Par un temps maussade d’octobre 1985, plus de 3 500 personnes participent à la première édition du Tour de l’Île de Montréal. Le rêve que caressait l’équipe de Vélo Québec, celui d’organiser un grand tour urbain — à l’exemple de New York et de son Five Boro Bike Tour —, devient réalité, grâce au gouvernement du Québec et à son ministre des Transports de l’époque, feu Guy Tardif. Celui-ci souhaitait « créer un rendez-vous cycliste afin d’inaugurer le nouveau réseau de pistes cyclables de l’est de Montréal ».

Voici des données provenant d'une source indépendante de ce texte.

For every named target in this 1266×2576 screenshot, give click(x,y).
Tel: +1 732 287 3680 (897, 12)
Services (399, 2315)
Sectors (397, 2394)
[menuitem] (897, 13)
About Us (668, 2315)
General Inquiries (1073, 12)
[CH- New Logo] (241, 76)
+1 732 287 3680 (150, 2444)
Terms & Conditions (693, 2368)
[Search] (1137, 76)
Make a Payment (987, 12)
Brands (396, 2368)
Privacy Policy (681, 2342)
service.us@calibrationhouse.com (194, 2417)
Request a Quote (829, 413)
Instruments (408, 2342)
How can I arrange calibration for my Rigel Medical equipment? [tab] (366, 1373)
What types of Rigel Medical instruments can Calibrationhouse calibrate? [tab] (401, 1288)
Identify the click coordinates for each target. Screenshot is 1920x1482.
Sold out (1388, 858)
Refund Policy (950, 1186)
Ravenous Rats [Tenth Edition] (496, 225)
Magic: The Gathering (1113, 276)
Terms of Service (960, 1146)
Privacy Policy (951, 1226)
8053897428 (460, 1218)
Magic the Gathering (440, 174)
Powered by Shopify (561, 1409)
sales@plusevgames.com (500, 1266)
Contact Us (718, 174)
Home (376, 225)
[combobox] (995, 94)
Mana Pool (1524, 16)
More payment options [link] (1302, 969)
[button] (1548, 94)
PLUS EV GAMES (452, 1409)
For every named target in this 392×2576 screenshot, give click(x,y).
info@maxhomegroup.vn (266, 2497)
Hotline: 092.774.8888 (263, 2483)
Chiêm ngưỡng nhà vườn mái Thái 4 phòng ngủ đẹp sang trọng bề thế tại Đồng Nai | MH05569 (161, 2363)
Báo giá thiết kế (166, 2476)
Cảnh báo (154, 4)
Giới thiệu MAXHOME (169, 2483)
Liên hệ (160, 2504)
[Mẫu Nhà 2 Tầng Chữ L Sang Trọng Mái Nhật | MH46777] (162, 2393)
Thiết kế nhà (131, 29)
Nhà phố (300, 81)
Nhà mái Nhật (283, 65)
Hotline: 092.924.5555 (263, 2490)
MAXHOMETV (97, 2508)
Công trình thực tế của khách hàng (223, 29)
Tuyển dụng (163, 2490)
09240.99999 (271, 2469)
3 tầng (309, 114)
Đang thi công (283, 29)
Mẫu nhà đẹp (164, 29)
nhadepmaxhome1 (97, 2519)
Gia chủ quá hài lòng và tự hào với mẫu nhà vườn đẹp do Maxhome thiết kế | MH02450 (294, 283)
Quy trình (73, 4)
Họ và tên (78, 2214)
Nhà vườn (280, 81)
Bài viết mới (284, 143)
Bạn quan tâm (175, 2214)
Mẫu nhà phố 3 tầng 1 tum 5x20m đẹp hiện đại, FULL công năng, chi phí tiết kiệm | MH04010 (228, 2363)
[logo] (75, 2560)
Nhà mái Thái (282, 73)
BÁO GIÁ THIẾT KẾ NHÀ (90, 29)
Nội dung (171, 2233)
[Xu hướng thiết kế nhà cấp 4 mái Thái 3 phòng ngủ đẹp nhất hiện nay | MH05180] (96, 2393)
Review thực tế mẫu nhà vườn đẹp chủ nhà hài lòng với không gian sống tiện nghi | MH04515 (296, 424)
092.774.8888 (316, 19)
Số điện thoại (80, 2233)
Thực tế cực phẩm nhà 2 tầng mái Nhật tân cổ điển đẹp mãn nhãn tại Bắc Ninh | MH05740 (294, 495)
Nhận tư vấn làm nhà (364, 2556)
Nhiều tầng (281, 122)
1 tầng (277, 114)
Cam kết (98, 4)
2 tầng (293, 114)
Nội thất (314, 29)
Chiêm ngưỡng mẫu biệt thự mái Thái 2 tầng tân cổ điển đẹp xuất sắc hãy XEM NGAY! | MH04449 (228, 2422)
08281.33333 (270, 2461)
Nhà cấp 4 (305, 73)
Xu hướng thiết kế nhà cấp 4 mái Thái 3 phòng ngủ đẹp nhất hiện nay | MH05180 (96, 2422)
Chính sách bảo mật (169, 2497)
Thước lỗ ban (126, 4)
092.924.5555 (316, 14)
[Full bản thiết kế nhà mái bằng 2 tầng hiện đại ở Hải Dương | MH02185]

La Féria du vélo de Montréal s’articule autour de quatre événements :
Le Tour de l’Île de Montréal a vu le jour en 1985. La fameuse randonnée a joué un rôle capital dans l’essor de la pratique du vélo, et ce, à travers tout le Québec, en plus de positionner avantageusement Montréal au plan international en tant que capitale du vélo en Amérique — comme en font foi maints articles, ces dernières années, dans des publications prestigieuses comme National Geographic Travel Guide et Time Magazine.
En 1999 naît le pendant nocturne du Tour de l’Île de Montréal : le lumineux Un Tour la Nuit. Pour des raisons de logistique, il ne pouvait alors accueillir plus de 3000 cyclistes. Ils étaient déjà 6000 en 2004; 13 000 en 2009. Et à voir l’engouement des participants au look souvent personnalisé — casque, vêtements, éclairage et vélo —, cette virée s’inscrit mieux que jamais dans la tradition de Montréal en matière de vie et de plaisirs nocturnes.
D’abord connue sous l’appellation Jour V (2000-2002), l’Opération vélo-boulot étend ses activités sur toute une année à compter de 2003. Elle joue depuis un rôle majeur auprès du grand public et des entreprises dans le choix du vélo comme moyen de transport au quotidien, à la fois sain, écologique et économique.
Inauguré en 2002, le Défi métropolitain a comblé les adeptes toujours plus nombreux de la pratique cyclosportive — ils étaient 3500 participants en 2009 —, avides de kilomètres additionnels — de 75 à 150 km —, heureux d’apprécier les diverses beautés panoramiques de la région.